If you want somebody to engage in a serious discussion, insulting them is not the way to go.

The post is highly relevant. Next time, if you don't understand why, just ask.

His code has had 16.6ms to execute since before a lot of people here had been born. Of course Python is hopeless in his domain. It’s creator and development team will be the first to admit this.
John Carmack is hardly an unbiased source.

In any case, if your program is waiting on network or file I/O, who cares whether the CPU could have executed one FLOP's worth of bytecode or 9.75 million FLOPs worth of native instructions in the meantime?

It's trivial to prove that this is true for most software.

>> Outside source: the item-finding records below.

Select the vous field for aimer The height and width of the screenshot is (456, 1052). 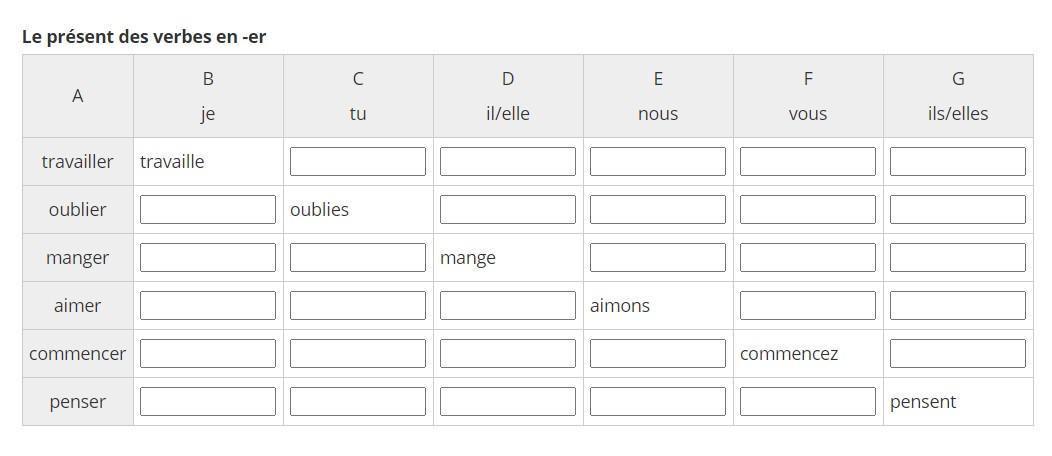[x=808, y=306]
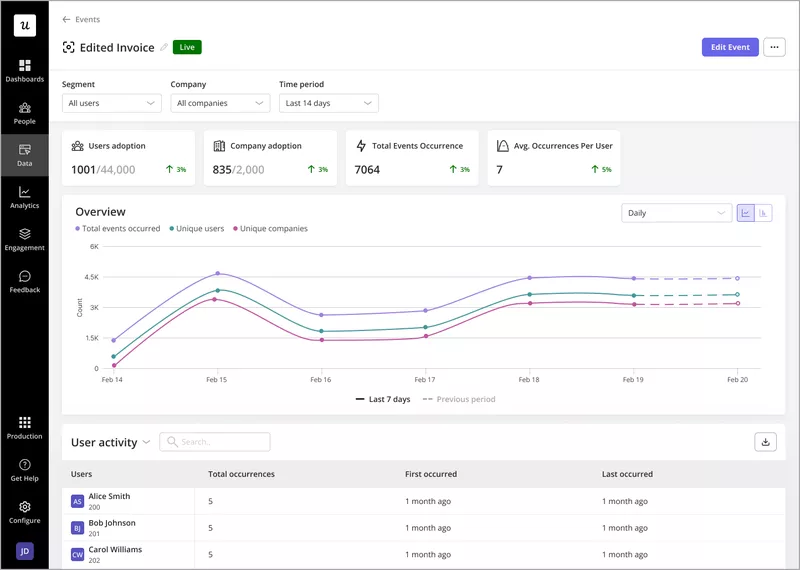Toggle the Total events occurred series
The width and height of the screenshot is (800, 570).
(x=120, y=229)
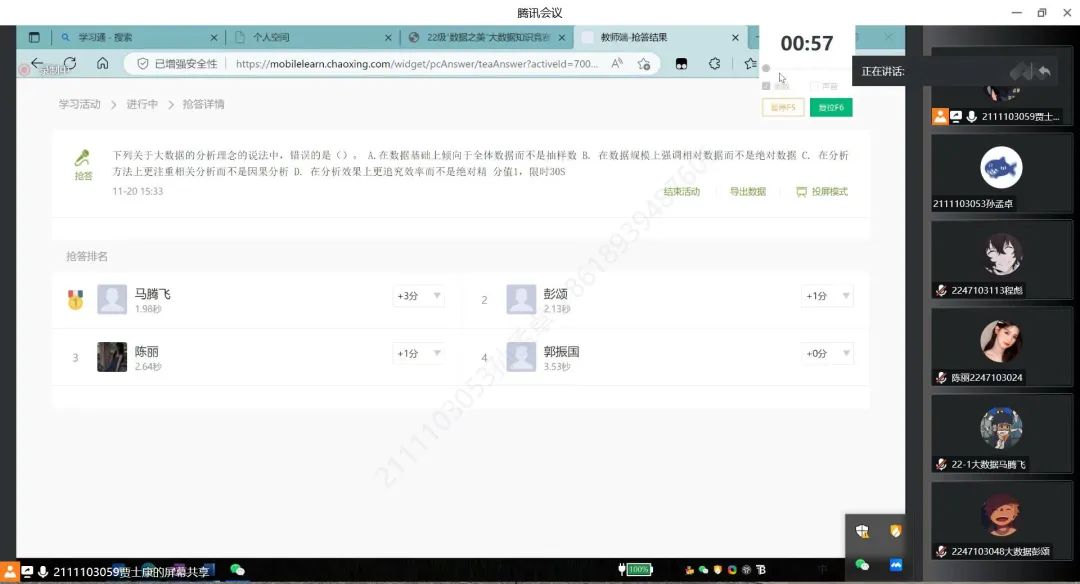Image resolution: width=1080 pixels, height=584 pixels.
Task: Click the browser refresh icon
Action: click(70, 63)
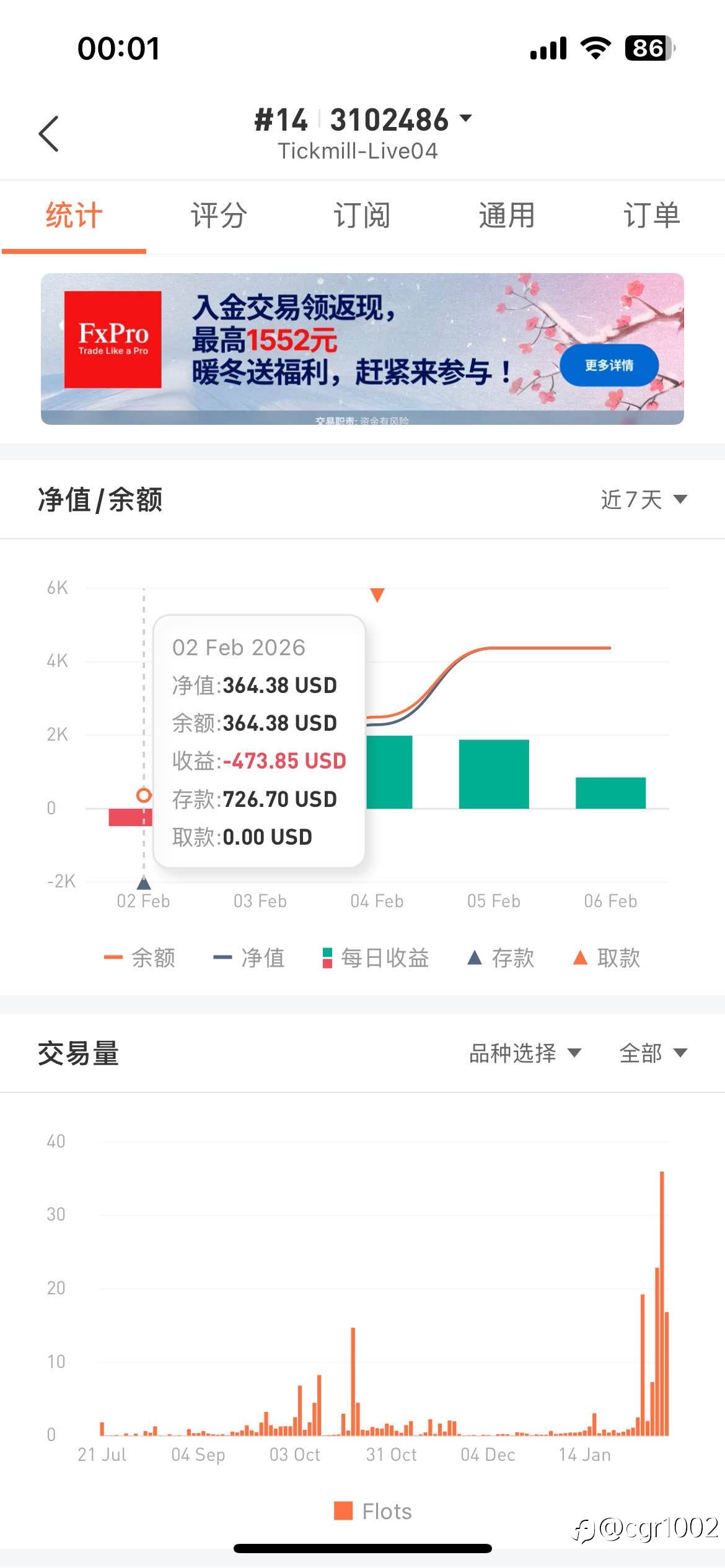Screen dimensions: 725x1568
Task: Select the 05 Feb green profit bar
Action: pyautogui.click(x=494, y=774)
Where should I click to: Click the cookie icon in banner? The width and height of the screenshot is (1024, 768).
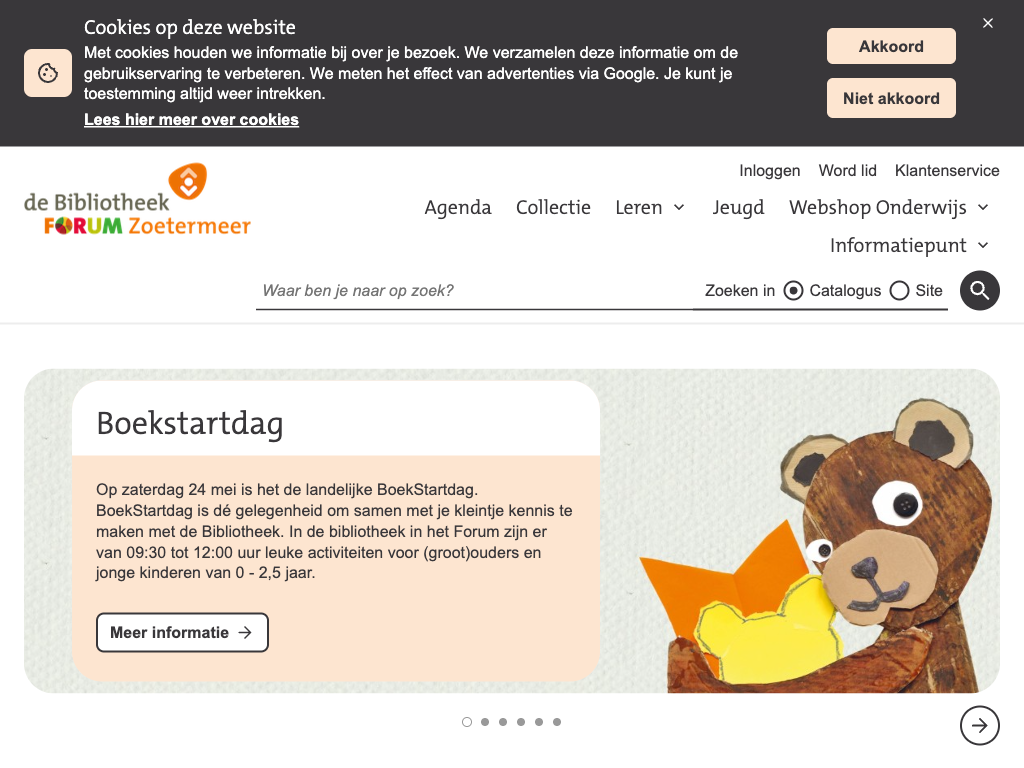click(48, 72)
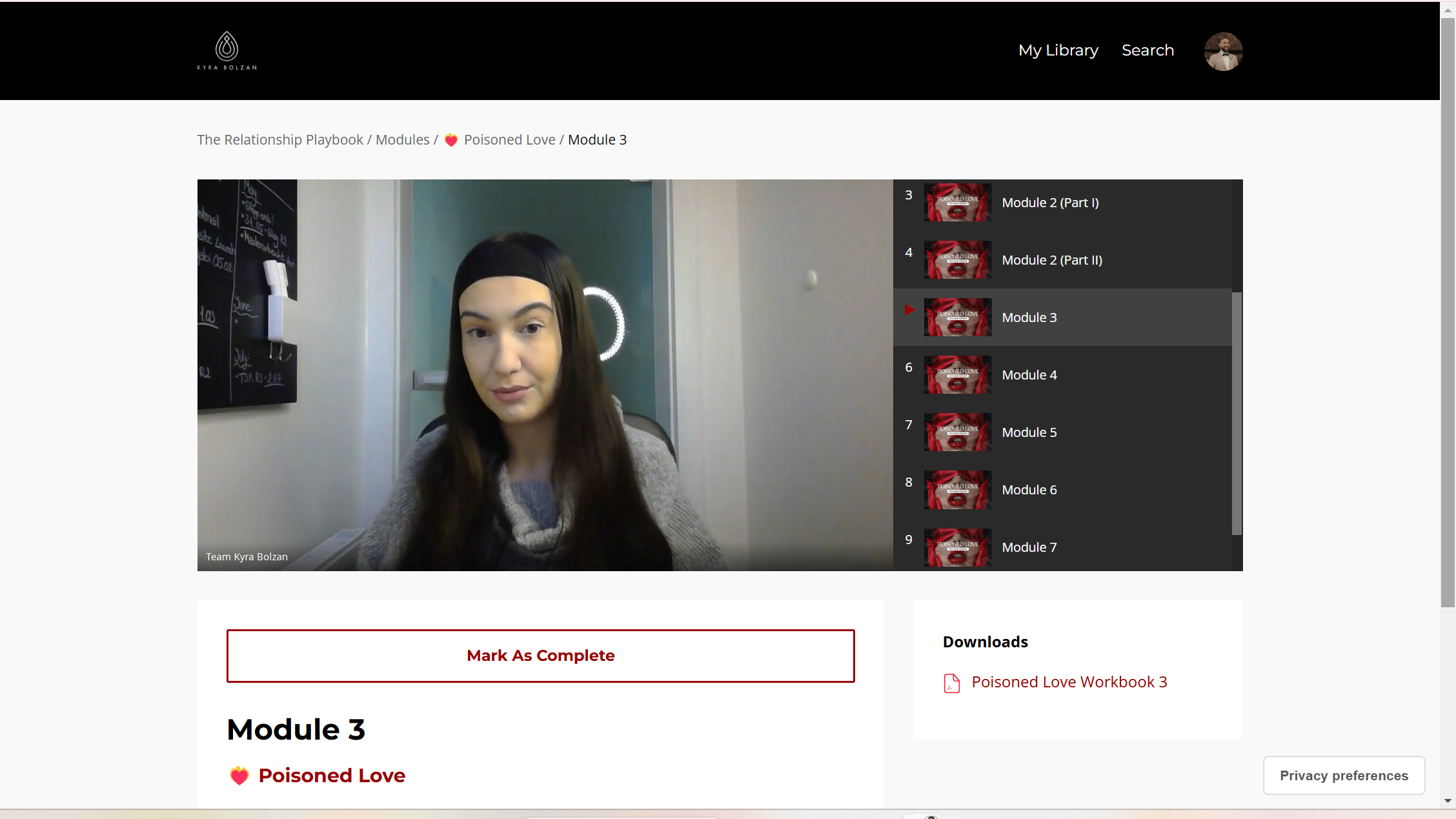1456x819 pixels.
Task: Click the video player to play
Action: click(x=545, y=375)
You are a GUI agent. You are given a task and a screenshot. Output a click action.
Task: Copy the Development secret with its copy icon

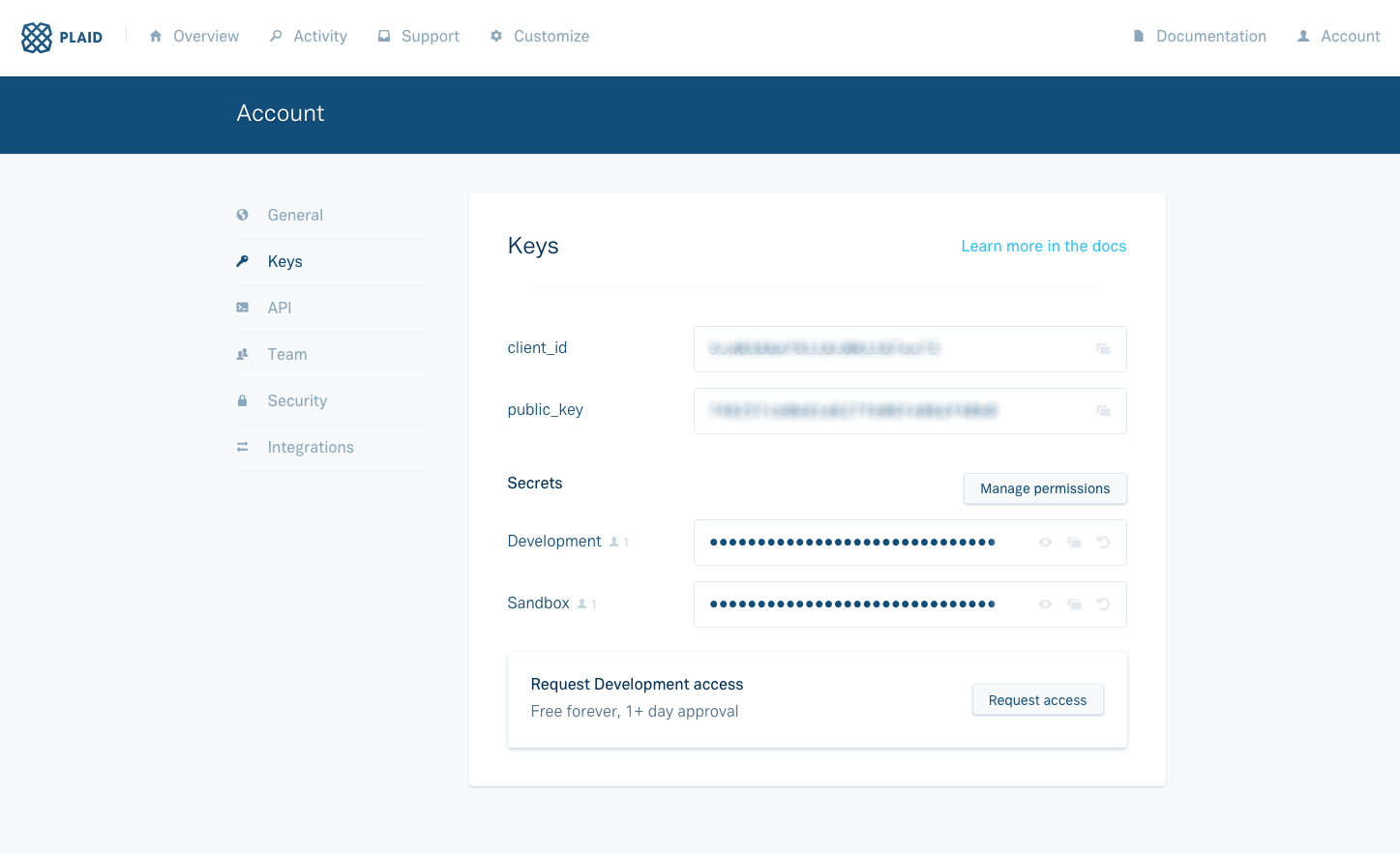tap(1074, 542)
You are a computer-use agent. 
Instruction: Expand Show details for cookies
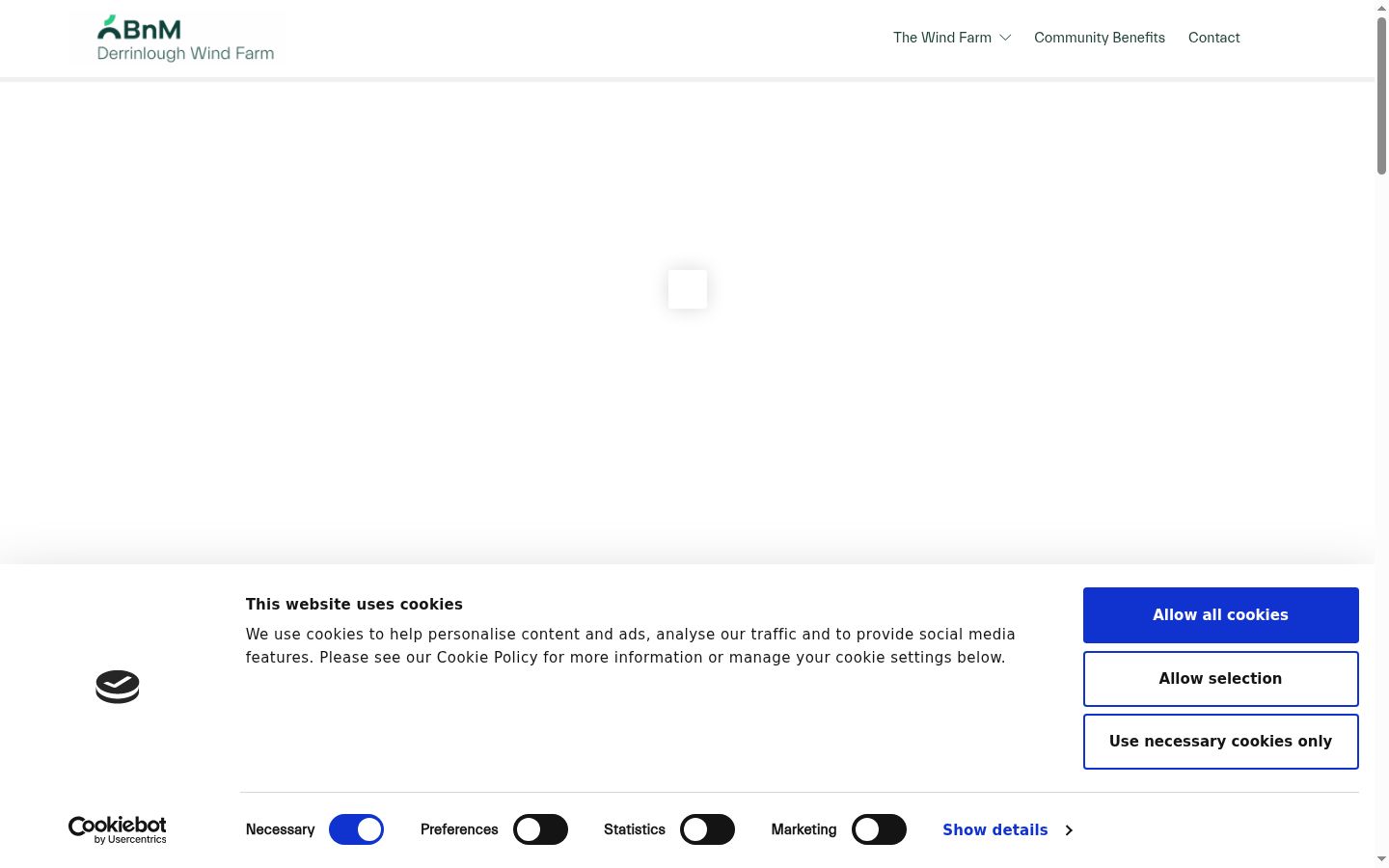click(x=995, y=830)
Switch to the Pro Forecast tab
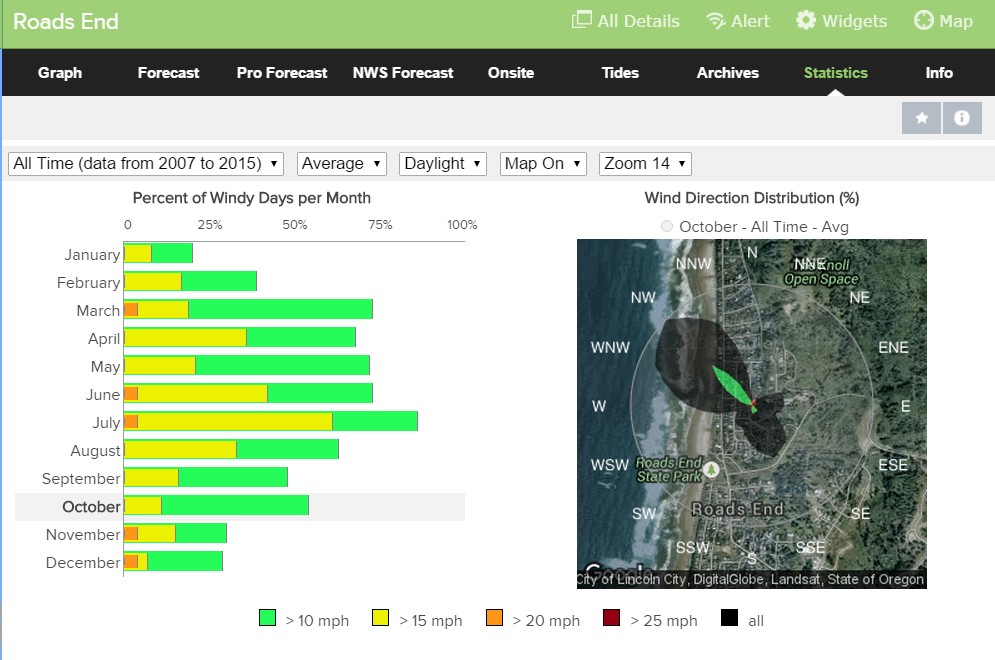995x660 pixels. pyautogui.click(x=282, y=73)
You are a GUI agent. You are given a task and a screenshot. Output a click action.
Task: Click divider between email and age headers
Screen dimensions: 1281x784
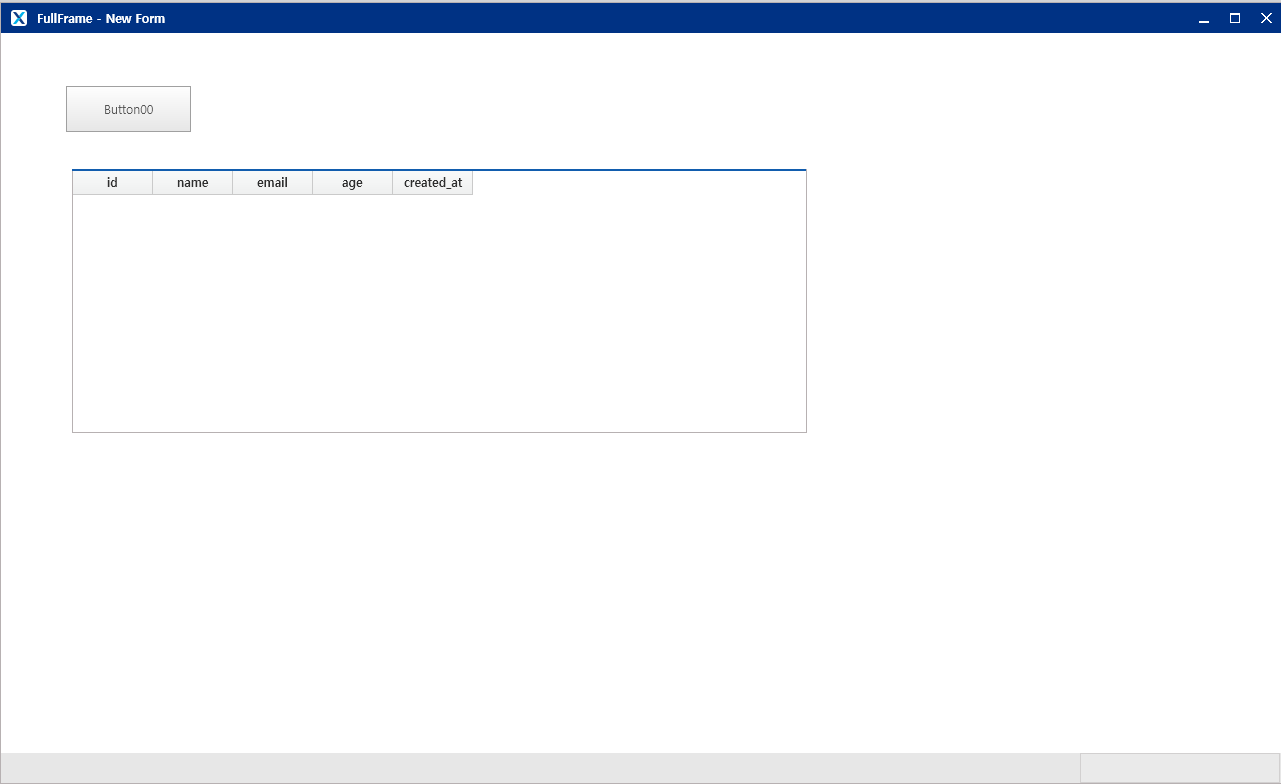click(x=312, y=183)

Luckily modern OS's are able to measure and report various performance stats for processes.

You can open some software such as htop right now, and it will show how much CPU time each process on your system has actually used. On my system the vast majority of processes spend the majority of their time doing nothing.

Is it true for all software? Of course not! Something like my compositor for example spends a lot of time doing software compositing which is fairly expensive, and it shows quite clearly in the stats that this is true.

The "vast majority of software" is now defined as "processes that happen to run in the background on chlorion's machine?" That reasoning is not sound.
I would add high-volume parsing / text processing to the list of bad fits for Python, although I'm not sure if there are native extensions for the different use cases?
Quite possibly; do you specifically mean NLP work? I'll admit, it's not something I work in myself, spaCy seems to be the go-to high-performance NLP library, and does appear to use C under the hood, but I couldn't say how it performs compared to other languages.
I had SAX-style parsing of XML and XSL transformation as concrete use cases in mind, because that happened to be what I worked with. I believe I went with Node.js at the time, which had a library that was much easier to work with than what was common for Python. Although, I mostly used Microsoft's or Saxon's XSLT processors overall in that job.

Another use case was parsing proprietary, text-based file formats with ancient encodings. I believe I did use Python for that as there wasn't that much data to convert anyway and it just worked.